Napoletano, 56 anni, Luca Rotondi prende il posto di Aida Bruzzese. Dopo la laurea in giurisprudenza, con lode, presso l’università partenopea Federico II ed aver conseguito l’abilitazione alla professione forense, ha iniziato la carriera prefettizia nel 1989 a Rovigo, nel 1994 è stato inviato in missione presso la Prefettura di Cuneo. Conseguita la qualifica di Viceprefetto nel 2002, nell’anno successivo ha collaborato con il Dipartimento per gli Affari Interni e Territoriali in qualità di esperto, per la predisposizione del Regolamento ministeriale per il trattamento dei dati sensibili. Trasferito in Basilicata, fino al 2012 ha ricoperto l’incarico di capo di Gabinetto della Prefettura di Potenza ed ha diretto le aree più rilevanti di quell’Ufficio territoriale del Governo (ordine e sicurezza pubblica, protezione e difesa civile, Ufficio del Rappresentante dello stato). Commissario prefettizio in diversi comuni, dall’aprile 2019 al 7 agosto 2020, ha svolto le funzioni di Viceprefetto Vicario- Coordinatore della Prefettura di Napoli.

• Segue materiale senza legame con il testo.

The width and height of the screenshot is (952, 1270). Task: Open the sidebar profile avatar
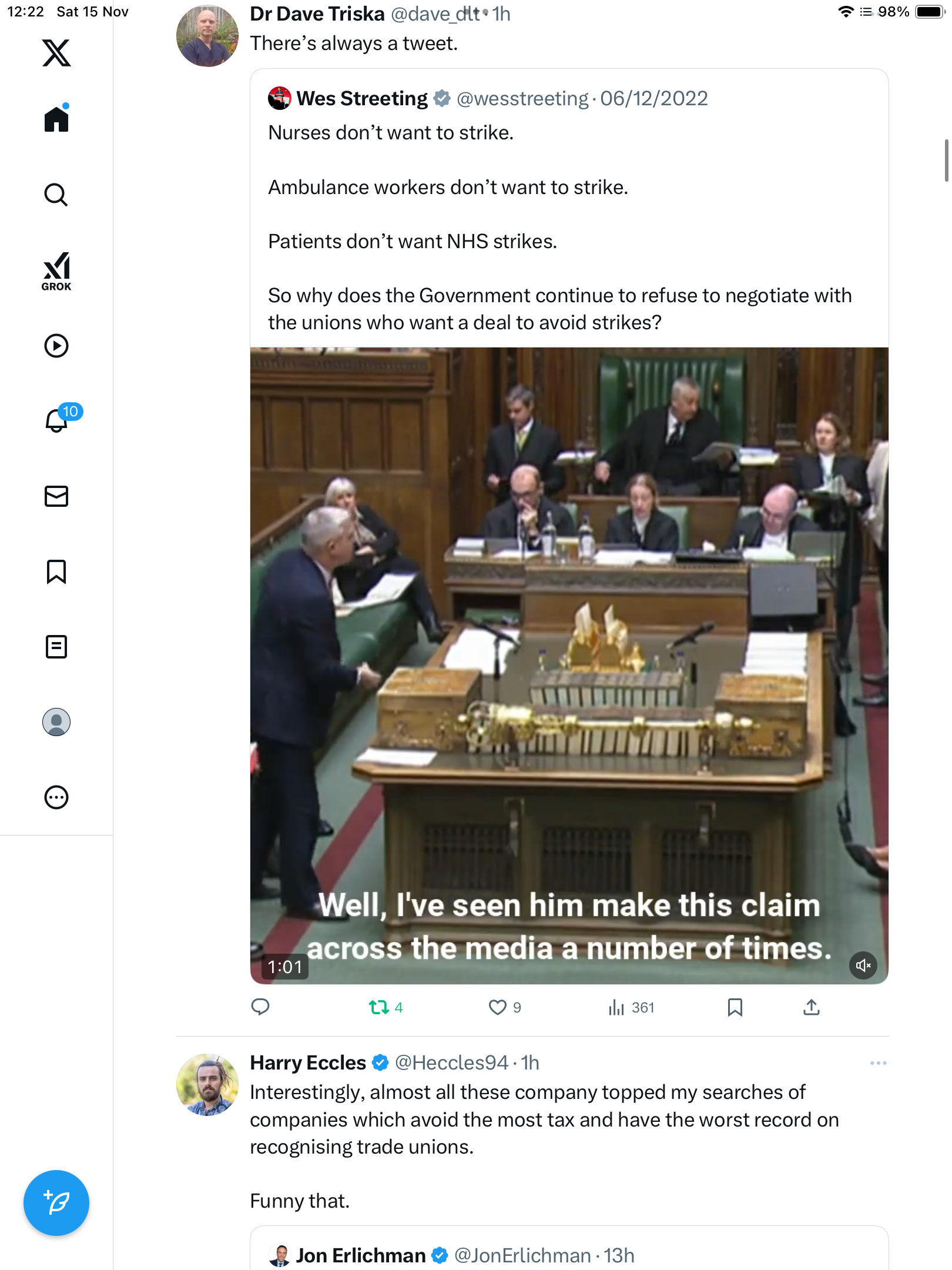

«Vengo a Nuoro, in questa terra di antica civiltà, con grande entusiasmo» – ha dichiarato. Da appassionato lettore si è documentato non solo per gli aspetti più tecnici ma anche dal punto di vista culturale, amante in particolare della Deledda. Arriva in una provincia «impegnativa» ma anche con una presenza notevole di forze dell’ordine «i cui numeri sono incoraggianti». «Per i cittadini – ha proseguito – possiamo fare sempre di più e meglio, in particolare dal punto di vista della sicurezza percepita».
Tra le istituzioni con cui collaborare ci sono anche le associazioni e naturalmente la Chiesa – ha sottolineato Rotondi – con la quale in precedenti esperienze ha lavorato insieme per dare opportunità ai giovani nel campo della lotta alla dispersione scolastica. «È importante entrare nelle scuole con le istituzioni e la nostra attività deve essere mirata a giovani ed adolescenti, penso – ha detto – all’abuso di alcool o al bullismo».